Ce qui s’apparentait à un appel à un certain pragmatisme a provoqué des rires dans l’assistance mais n’a guère fait dévier de leur objectif politique les deux membres du comité exécutif de Montréal qui étaient présents. « C’est un projet intéressant, mais après la ligne rose », a laissé tomber, après l’événement, François Croteau, maire de l’arrondissement de Rosemont–La Petite-Patrie.
Son collègue Robert Beaudry, de qui relève le développement économique au comité exécutif, s’est d’abord dit d’accord avec toutes les options de transport en commun pour l’Est qui pourraient enlever de la pression sur la ligne orange du métro. Il a également souligné que le bureau de projet de la ligne rose du métro entreprendrait sous peu des analyses qui devraient apporter un éclairage sur les véritables besoins en matière de mobilité.
« Notre priorité, c’est la ligne rose du métro, mais s’il y a des opportunités d’investissements supplémentaires pour le REM, dans l’est, pourquoi pas ? », a dit M. Beaudry.
Quant à savoir si CDPQ Infra pourrait envisager d’investir davantage dans le réseau du REM, on a rappelé hier par courriel que, « selon la gouvernance établie avec le gouvernement du Québec, il appartient à ce dernier d’identifier les projets sur lesquels il souhaite que CDPQ Infra se penche et développe des propositions techniques et financières ».
Vision sur le long terme nécessaire
Outre la proposition du REM qui a été présenté comme un outil important pour le développement économique, Christian Yaccarini a plaidé pour qu’un organisme dédié au développement territorial prenne les rênes d’un plan d’action.
« Pour renverser la vapeur, on a besoin d’un plan sur 20 ans. On doit se presser lentement.
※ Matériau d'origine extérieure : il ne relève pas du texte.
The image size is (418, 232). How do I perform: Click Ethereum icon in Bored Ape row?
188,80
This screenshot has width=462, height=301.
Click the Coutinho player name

Les simples forces du marché ne seront pas suffisantes. »
— Christian Yaccarini
Du coup, il a proposé que la SDA soit ce meneur de troupe, « dirige les efforts sur le terrain » et développe « une vision forte et novatrice avec l’ensemble des partenaires ». Il importe, selon lui, que le travail à faire soit économique et social et que l’immobilier ne soit qu’un moyen pour parvenir à l’objectif.
Il a d’ailleurs mis en garde le ministre Fitzgibbon pour que les fonds publics puissent profiter à « des développeurs qui n’auront que le profit à court terme comme attentes ou, encore pire, aux pollueurs eux-mêmes ».
Le premier ministre François Legault a récemment annoncé la disponibilité de 200 millions de dollars pour la décontamination des anciens terrains industriels de l’est, qui sont laissés en friche.